It’s been two years since Narendra Modi-led NDA made its way to form the government with a thumping victory in the year 2014 general elections. With a promise to bring ‘Achchhe Din’, the NDA infused great hopes amongst the Indians here in the country as well as Diasporas living abroad. No doubt, it was the anti-incumbency which threw the UPA out of the government. The economy was almost stagnant; Rupee slid to almost 70 per USD, unemployment was rising, foreign investors started shying away. Overall, the country was in bad shape. The series of scams by UPA ministers and party men played the cherry to the cake. Yes, it was time for the change. Yes, the citizens needed fresh air to breathe. It’s been two years now, and the question is did we get that change! Or it is yet to come in the remaining three years of NDA’s tenure.
Infrastructure is one of the key pillars to the economy and an indicator of the development and real estate is one of the most important ingredients to infrastructure. Needless to say that real estate has been reeling under slowdown since last three years; developers are struggling to sell their projects. It needed reformatory measures to bail itself out of this situation. However, in last two-quarters the sentiments have improved and buyers are returning to the markets and it appears that it will regain its lost glory in a couple of quarters. Is it the impact of fiscal and monetary reforms that NDA government announced in last two years!

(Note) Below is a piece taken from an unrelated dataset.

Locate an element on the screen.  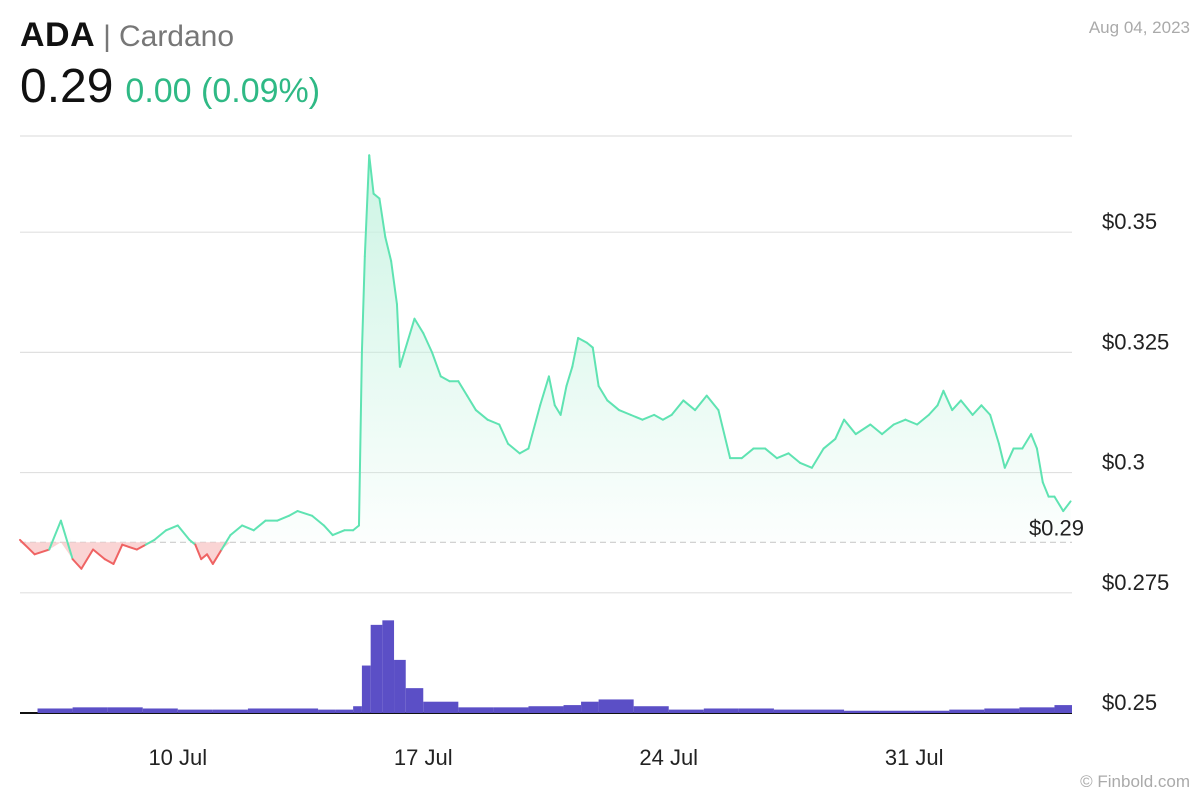
y-tick-label: $0.325 is located at coordinates (1136, 342).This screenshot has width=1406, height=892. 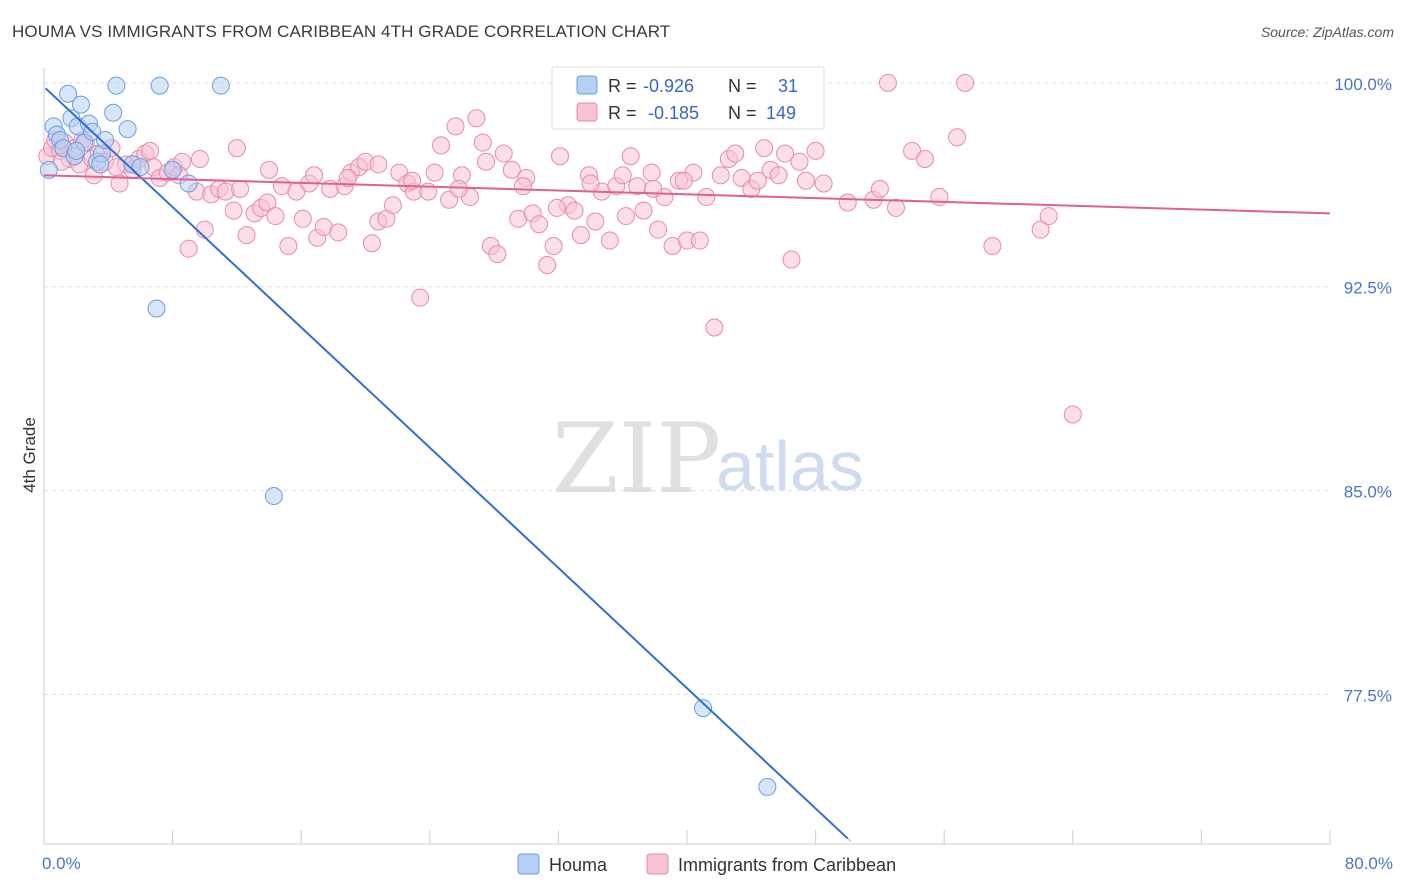 What do you see at coordinates (674, 113) in the screenshot?
I see `legend-r-value-caribbean: -0.185` at bounding box center [674, 113].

Let’s analyze major development happened in real estate sector by Modi-led NDA in last two years:
This is one of the greatest achievements of NDA government. Pending since long, the Bill had provisions to streamline real estate transaction activities, approval mechanism and restriction to fraudulent activities. With its conversion into a law, this has boosted sentiments; buyers are now feeling safe, developers can now expect lesser time in approvals. Overall a significant development, it is capable enough to bring real estate back on track. But, a timely regulatory check will be required further to ensure the efficiency and proper execution of the norms created under RERA.
Again, initiatives well thought off and hitting the pain points of the commoners as well as investors. The government has so far announced 33 cities to be converted into Smart Cities. Many foreign investors have already given their consent to develop them by investing millions of dollars. Similarly, the government has given due emphasis of affordable housing and announced remarkable reforms to promote it. These announcements have already started showing results. But, it is also to be noticed that only tagging cities as “Smart Cities” will not suffice the purpose. The infrastructure and other developmental plan should also be in sync.
- Relaxation of FDI policies in real estate and construction sector:
Another remarkable achievement of NDA government, the reform aimed at solving the fund crunch in real estate. Rules for FDI in real estate has been relaxed and made investor-friendly. With the removal of lock-in period and project size clauses, affordable housing projects too can seek FDI. But, in addition of promoting the FDI, the guidelines should be created as such so that Indian Companies and customers are benefitted well.
- 100 per cent FDI allowed in eCommerce:
With the boom in eCommerce sector, allowing 100% FDI will further boost the expansion; an initiative to benefit the real estate sector directly. eCommerce companies require large offices and warehouses to support their backend teams. But, there can be such guidelines wherein the foreign ecommerce companies are asked to invest some part of their profits in India only rather than allowing them to take full profit to their respective countries.
- Exempting REIT from Dividend Distribution Tax (DDT):
This move will ease out ways for successful listings of REITs in India. REITs of the Real Estate Investment Trusts are types of security that invest in real estate through property or mortgages and often trades on major exchanges. But, the only check required is that the retails customers should not be allowed to create a bubble which has already been created in the residential domain by big investors. Since, due to trading of residential sector property the prices have gone so high that the sluggish market is still struggling to overcome.
Arguably, the number of initiatives taken by the NDA government in real estate sector in last two years surpasses all the developments done by both UPA1&2. Though NDA government took many initiatives to revive real estate, the full-fledged outcome will take some time. Moreover, the success of Real Estate Regulatory Authority, Smart Cities, and Affordable Housing to some extent will depend on the future of GST Bill. GST Bill could replace multiple taxes like service tax, VAT etc. when purchasing flats. Home buyers are liable to pay multiple taxes on the purchase of under-construction properties. These taxes include Stamp Duty and Registration Charges, Service Tax, VAT, Excise Duty, Customs Duty and Entry Tax. This combines to form about 22-25 per cent of the total cost of the unit. With GST in place, all these taxes would be brought under one roof. That would also promote the theme of affordable housing. The government should look out the ways to pass GST Bill at earliest.
Overall, these two years can safely be marked successful from industry’s point of view. The results will be more prominent in days to come. Hope the government passes the GST Bill and brings uniformity in business across India. The next three years shall thus be remarkable for the country, economy and the real estate sector in particular.